We’ve learnt how hard organisational change is and how fragile and reversible changes can be. Hopefully, these experiences remind us that, for long-term impact, organisational change must be an iterative process that focuses on people not processes, behaviours not organisational structures, and honest and open debate not corporate spin.
6 comments
Comment by Brian Stanislas posted on
Thank you Peter. I found this very educational and inspiring ...
Comment by Andy. posted on
Try reading: The Whitehall Effect by John Seddon, The Blunders of our Governments by Anthony King and Ivor Crewe and Drive by Daniel H Pink. Fascinating insight into what has been, could be, but isn't.
Comment by Steve posted on
Not sure what this 'speak' is about....but are they listening?
The 'four levers of influence' eh!...This could be shortened to two for most people in the civil service:
(a) Pay a decent wage and annual increases, and (b) return pensions rights to previous (sustainable) levels..... And watch as staff 'behaviours' change almost overnight!
No 'psychobabble', just plain ole fair play on the issues that matter to staff is what will change behaviour!
Comment by Jem posted on
Lee - I think that's exactly what it is.
The Kotter article is about 30 years old and technological advances alone have left it looking somewhat jaded. The article is also written from an American corporate point of view about how businesses need to respond to market pressures, such as competitors introducing new products, customers leaving, share price movement, to name just a few. None of these apply in the public sector (though there are of course other pressures).

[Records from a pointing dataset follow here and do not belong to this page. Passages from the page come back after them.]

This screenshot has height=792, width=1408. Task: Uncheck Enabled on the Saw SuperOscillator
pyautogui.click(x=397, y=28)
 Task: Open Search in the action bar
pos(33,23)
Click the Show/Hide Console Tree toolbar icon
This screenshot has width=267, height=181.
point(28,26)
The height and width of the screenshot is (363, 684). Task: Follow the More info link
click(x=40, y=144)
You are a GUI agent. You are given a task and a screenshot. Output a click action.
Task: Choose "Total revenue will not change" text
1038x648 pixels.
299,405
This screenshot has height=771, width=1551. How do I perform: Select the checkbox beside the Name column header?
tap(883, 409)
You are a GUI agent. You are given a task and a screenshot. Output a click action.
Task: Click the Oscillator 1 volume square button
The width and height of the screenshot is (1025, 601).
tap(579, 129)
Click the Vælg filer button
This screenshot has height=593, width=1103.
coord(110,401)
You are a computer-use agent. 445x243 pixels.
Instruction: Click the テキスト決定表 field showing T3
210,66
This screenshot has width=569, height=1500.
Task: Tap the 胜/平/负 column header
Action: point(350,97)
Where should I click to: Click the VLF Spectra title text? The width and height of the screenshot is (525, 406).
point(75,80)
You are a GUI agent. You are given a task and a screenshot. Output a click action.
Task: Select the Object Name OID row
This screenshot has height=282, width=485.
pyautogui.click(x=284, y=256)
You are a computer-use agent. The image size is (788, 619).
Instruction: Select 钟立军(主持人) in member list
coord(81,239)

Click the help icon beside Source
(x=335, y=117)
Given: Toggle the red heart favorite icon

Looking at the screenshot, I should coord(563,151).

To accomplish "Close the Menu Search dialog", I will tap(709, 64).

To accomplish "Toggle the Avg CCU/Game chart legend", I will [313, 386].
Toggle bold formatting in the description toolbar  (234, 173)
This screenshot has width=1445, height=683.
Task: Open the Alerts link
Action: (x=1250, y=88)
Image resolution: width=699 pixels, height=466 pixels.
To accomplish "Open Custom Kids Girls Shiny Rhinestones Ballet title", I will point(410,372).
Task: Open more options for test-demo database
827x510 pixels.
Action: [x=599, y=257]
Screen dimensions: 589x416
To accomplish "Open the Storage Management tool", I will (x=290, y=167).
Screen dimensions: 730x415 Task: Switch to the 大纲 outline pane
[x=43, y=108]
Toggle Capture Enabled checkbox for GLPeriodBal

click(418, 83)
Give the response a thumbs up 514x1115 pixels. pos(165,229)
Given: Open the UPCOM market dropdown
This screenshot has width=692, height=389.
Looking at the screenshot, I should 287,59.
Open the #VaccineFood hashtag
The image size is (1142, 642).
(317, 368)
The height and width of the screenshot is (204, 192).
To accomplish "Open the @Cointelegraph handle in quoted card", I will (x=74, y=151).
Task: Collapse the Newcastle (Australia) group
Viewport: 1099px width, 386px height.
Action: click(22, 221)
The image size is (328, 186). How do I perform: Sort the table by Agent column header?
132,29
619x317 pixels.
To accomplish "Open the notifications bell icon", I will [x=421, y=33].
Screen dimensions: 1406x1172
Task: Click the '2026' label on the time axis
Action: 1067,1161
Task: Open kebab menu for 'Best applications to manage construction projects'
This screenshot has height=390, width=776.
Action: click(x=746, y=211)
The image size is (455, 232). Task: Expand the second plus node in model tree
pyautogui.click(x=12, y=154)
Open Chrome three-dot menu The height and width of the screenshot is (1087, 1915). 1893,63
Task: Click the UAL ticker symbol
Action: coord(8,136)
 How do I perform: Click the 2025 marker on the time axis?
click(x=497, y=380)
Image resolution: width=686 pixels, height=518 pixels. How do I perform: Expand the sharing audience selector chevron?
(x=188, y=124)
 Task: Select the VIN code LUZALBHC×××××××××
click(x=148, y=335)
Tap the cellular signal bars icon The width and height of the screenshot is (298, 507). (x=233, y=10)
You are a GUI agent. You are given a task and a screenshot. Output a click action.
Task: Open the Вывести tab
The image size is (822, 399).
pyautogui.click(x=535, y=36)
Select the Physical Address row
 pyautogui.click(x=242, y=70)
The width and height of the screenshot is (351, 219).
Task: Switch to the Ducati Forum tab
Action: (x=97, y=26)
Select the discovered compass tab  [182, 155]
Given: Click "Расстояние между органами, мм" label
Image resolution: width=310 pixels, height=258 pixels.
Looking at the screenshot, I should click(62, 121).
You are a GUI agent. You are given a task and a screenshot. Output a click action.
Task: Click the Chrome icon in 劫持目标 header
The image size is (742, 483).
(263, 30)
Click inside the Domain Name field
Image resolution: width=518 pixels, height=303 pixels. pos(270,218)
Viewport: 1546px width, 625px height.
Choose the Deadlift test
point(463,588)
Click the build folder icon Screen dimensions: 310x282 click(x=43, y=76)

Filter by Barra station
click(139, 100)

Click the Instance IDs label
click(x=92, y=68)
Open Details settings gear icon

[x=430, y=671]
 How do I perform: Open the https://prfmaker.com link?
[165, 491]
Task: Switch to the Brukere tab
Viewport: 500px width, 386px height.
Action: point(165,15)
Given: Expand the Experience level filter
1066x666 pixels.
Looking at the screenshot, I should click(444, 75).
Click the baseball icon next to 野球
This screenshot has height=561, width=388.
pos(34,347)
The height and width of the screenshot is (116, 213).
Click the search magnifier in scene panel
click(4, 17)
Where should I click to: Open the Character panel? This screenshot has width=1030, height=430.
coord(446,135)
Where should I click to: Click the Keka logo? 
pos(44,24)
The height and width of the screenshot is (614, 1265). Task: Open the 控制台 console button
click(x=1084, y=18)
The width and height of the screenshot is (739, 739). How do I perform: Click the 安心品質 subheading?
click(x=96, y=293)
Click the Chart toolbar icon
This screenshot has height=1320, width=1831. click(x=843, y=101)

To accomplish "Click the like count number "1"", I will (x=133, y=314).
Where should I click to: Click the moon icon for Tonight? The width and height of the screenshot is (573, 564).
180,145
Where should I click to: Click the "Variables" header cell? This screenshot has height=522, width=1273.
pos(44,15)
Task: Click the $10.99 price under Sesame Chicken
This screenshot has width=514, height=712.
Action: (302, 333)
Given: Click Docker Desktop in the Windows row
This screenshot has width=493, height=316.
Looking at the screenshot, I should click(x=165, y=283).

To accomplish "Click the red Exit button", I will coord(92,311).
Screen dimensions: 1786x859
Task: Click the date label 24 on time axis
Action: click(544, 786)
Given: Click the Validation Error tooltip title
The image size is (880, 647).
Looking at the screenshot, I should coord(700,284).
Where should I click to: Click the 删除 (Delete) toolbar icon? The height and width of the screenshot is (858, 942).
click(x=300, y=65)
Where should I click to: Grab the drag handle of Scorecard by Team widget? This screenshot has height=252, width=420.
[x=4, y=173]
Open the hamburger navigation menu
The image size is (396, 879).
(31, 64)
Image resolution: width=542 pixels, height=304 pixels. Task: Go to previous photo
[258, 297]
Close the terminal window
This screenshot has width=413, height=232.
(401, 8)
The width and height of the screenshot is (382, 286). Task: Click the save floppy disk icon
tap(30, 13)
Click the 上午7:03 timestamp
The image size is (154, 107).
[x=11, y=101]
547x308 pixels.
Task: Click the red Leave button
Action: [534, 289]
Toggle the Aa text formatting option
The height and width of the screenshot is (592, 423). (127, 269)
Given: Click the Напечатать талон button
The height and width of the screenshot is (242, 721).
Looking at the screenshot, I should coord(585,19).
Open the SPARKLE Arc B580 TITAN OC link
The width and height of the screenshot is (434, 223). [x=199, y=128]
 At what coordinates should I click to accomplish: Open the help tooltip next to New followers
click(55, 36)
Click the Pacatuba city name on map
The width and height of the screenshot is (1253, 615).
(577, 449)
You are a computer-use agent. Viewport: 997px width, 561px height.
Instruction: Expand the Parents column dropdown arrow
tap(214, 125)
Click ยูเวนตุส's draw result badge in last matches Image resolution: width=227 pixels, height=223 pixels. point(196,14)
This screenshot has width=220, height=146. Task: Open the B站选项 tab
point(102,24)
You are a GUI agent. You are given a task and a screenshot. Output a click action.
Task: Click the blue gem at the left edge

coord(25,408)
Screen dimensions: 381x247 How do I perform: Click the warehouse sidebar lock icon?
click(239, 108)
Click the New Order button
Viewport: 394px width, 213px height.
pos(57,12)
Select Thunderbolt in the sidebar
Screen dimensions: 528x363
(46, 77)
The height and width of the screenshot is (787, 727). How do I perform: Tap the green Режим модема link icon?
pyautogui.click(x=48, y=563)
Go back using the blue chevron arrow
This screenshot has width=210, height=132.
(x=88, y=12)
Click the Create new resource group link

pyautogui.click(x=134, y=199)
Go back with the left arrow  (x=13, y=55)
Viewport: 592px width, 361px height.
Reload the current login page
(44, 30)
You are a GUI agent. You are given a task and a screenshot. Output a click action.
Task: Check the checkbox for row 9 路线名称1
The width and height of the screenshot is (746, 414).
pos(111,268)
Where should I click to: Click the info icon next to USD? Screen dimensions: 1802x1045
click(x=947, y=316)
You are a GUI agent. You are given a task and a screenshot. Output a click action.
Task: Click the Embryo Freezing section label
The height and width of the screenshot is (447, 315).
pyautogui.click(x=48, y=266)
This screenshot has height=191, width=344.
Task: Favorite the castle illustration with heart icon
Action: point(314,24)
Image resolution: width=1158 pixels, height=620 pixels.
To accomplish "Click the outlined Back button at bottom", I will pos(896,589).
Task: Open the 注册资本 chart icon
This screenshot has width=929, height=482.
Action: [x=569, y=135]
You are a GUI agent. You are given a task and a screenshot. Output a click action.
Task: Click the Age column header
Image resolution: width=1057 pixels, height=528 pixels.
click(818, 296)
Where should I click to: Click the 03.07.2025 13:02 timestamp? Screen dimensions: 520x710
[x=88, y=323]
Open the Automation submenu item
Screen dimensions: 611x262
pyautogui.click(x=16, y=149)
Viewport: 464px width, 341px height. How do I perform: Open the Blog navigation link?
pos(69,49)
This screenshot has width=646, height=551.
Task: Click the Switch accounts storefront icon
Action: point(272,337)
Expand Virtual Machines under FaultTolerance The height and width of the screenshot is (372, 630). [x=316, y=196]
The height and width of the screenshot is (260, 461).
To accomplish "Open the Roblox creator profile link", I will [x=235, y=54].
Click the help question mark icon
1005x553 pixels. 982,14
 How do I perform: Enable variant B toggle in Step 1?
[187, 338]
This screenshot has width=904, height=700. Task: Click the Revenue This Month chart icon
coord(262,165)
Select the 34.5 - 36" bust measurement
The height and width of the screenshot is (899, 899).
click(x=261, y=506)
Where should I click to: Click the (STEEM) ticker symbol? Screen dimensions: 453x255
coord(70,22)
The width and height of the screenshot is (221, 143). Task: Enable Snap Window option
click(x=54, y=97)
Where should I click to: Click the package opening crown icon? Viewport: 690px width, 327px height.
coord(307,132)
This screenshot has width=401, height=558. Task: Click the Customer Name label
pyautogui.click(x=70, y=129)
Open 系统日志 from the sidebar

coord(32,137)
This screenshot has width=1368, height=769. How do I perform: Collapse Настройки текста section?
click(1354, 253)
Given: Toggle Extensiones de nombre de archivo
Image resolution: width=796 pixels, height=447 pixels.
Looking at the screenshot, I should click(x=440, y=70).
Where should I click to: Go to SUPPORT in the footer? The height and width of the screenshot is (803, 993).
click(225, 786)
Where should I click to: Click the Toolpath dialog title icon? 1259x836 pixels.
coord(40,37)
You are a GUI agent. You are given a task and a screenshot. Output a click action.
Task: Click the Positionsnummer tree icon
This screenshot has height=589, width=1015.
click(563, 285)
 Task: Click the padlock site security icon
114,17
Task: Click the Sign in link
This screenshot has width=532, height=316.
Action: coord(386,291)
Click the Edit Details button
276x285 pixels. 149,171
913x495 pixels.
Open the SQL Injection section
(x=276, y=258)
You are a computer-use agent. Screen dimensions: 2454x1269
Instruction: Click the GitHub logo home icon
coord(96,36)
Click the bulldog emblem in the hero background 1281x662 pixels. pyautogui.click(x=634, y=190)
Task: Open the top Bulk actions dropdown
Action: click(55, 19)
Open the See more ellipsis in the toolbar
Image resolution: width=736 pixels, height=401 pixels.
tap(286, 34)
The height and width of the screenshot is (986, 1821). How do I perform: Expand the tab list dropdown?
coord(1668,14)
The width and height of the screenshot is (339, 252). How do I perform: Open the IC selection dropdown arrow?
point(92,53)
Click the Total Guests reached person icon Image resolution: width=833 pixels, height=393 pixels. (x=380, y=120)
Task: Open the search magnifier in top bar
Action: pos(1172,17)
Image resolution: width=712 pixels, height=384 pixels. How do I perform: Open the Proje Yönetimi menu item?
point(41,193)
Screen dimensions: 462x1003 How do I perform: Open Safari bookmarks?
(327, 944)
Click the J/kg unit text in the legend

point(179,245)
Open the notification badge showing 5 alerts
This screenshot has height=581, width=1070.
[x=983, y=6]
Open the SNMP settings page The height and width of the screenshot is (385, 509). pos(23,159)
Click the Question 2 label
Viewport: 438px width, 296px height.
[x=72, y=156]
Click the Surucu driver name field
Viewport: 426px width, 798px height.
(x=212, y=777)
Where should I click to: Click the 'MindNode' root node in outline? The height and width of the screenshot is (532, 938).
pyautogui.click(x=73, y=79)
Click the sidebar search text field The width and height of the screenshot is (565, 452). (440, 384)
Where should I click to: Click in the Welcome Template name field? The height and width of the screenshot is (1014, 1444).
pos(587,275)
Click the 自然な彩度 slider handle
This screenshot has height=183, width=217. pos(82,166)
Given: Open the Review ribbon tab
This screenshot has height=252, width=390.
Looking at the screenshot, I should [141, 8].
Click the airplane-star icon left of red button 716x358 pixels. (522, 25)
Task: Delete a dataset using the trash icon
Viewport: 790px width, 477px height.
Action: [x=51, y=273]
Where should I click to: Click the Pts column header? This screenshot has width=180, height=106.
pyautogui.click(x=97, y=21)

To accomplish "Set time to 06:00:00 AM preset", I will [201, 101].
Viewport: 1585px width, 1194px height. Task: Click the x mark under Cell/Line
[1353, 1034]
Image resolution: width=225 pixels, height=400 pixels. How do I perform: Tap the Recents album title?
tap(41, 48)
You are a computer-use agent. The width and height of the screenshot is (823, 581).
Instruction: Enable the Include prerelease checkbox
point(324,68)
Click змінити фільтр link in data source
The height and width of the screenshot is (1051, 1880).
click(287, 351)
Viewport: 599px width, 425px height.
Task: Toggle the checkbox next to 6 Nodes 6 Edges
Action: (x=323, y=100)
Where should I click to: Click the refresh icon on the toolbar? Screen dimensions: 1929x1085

None of the article above is startlingly original, but then the author makes no such claim. There are several references to "engagement" and although "staff engagement" is not explicitly mentioned, it does appear that is who the author seeks to engage with. Unfortunately, not everyone agrees that "staff engagement" even exists. Cut and paste this link - http://engageforsuccess.org/wp-content/uploads/2015/09/Rob-Briner.pdf - for a good example.
I would much prefer people to stop "engaging" and get back to listening and talking, treating people as individuals and not "marks" to be manipulated.
Comment by Lee posted on
In all honesty, I'm confused. With respect, this reads like a load of management speak textbooks have been thrown at a wall.